LOS ANGELES (Oct. 21, 2015) — Susman Godfrey, one of the nation’s top law firms, has expanded its nationwide class-action lawsuit against Volkswagen Group of America to include plaintiffs in 18 states, including Arizona, California, Colorado, Connecticut, Delaware, Georgia, Illinois, Louisiana, Maryland, Massachusetts, Minnesota, Mississippi, New York, Ohio, Oregon, Texas, Utah and Virginia.
Originally filed Sept. 24 in California, the suit claims Volkswagen secretly used software designed to cheat emissions tests and falsely advertised its vehicles as environmentally friendly. Due to those actions, consumers were deceived into purchasing what they believed were eco-conscious “CleanDiesel” vehicles that actually emit up to 40 times the legal limit of nitrogen oxide.
“We are pleased to expand this lawsuit, as we know hundreds of thousands of people across the country have been affected by Volkswagen’s deceptive actions,” said Steven Sklaver, a Susman Godfrey attorney on the Volkswagen case. “We look forward to helping compensate these consumers for their losses.”
Buyers of the 2009 to 2015 Jetta and Jetta SportWagen models, 2010 to 2015 Audi A3 and Golf models, 2012 to 2015 Beetle, Beetle Convertible and Passat models, and the 2015 Golf SportWagen model are alleged to have paid a significant premium for so-called “CleanDiesel” vehicles. It now appears these consumers actually received vehicles that cannot even pass state and federal emissions standards.

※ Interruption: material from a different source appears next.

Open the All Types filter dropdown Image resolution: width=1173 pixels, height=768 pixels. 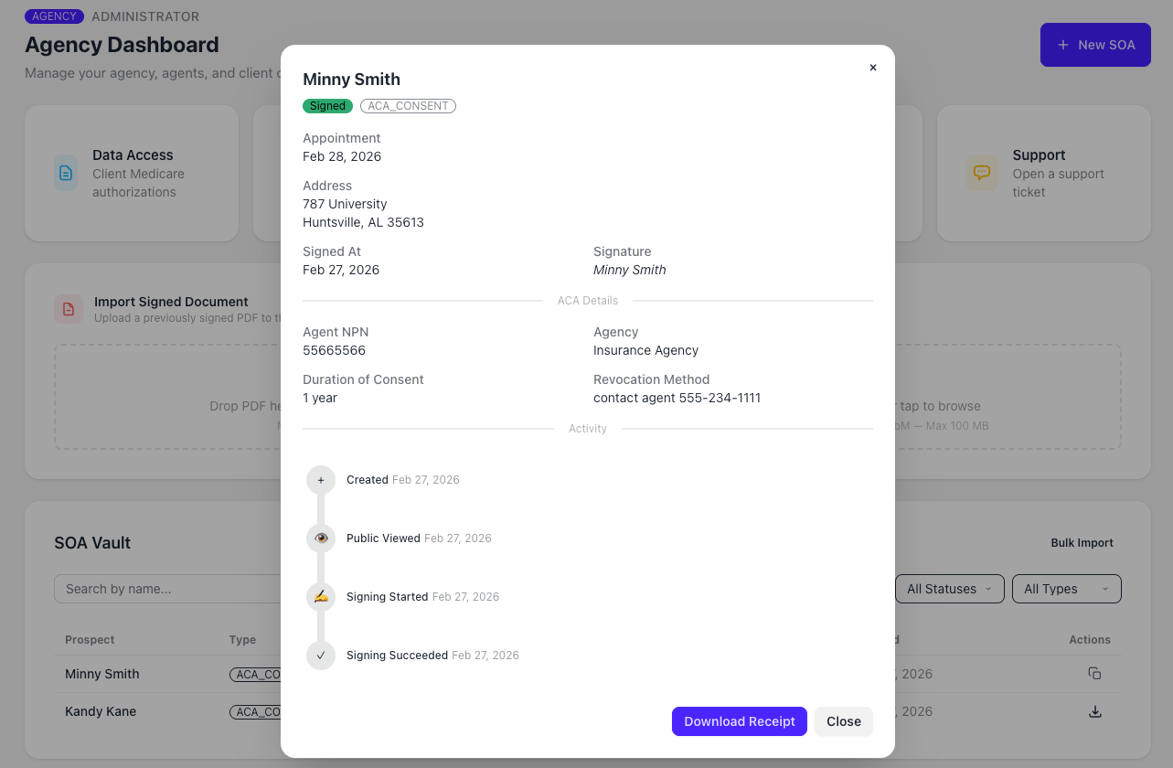tap(1065, 589)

With a long track record of achieving substantial verdicts and settlements for its clients in numerous high-profile cases, Susman Godfrey has been recognized repeatedly for its prowess in plaintiffs’ litigation. Recently, Law360, published by Portfolio Media, honored the firm on its “Most Feared Plaintiffs Firms” list for the third year in a row. The National Law Journal, published by American Lawyer Media, named the firm to its 2014 “Plaintiffs Hot List.”
The firm’s recent results include an historic $1.6 billion settlement in the Toyota unintended acceleration class action, where Marc Seltzer served as co-lead counsel for the class. The Toyota class received net benefits valued at approximately $1.4 billion.
The lawsuit filed by Susman Godfrey against Volkswagen alleges United States Environmental Protection Agency and California Air Resources Board investigations found Volkswagen secretly installed emission “defeat devices” in over 482,000 vehicles in the United States alone. Volkswagen has now admitted to installing similar devices in 11 million vehicles worldwide. The devices allow Volkswagen vehicles to defeat emissions tests by engaging emissions controls only when testing is detected by the vehicles in question. When the vehicles are not undergoing emissions testing, those emission controls are disengaged, allowing the vehicles to emit pollutants in quantities up to 10 to 40 times the legal limit.
According to the lawsuit, Volkswagen concedes that it installed the defeat devices in its “CleanDiesel” vehicles, and the head of Volkswagen’s United States Division gave the following confession: “Let’s be clear about this. Our company was dishonest. With the EPA, and the California Air Resources Board, and with all of you. And in my German words, we have totally screwed up.”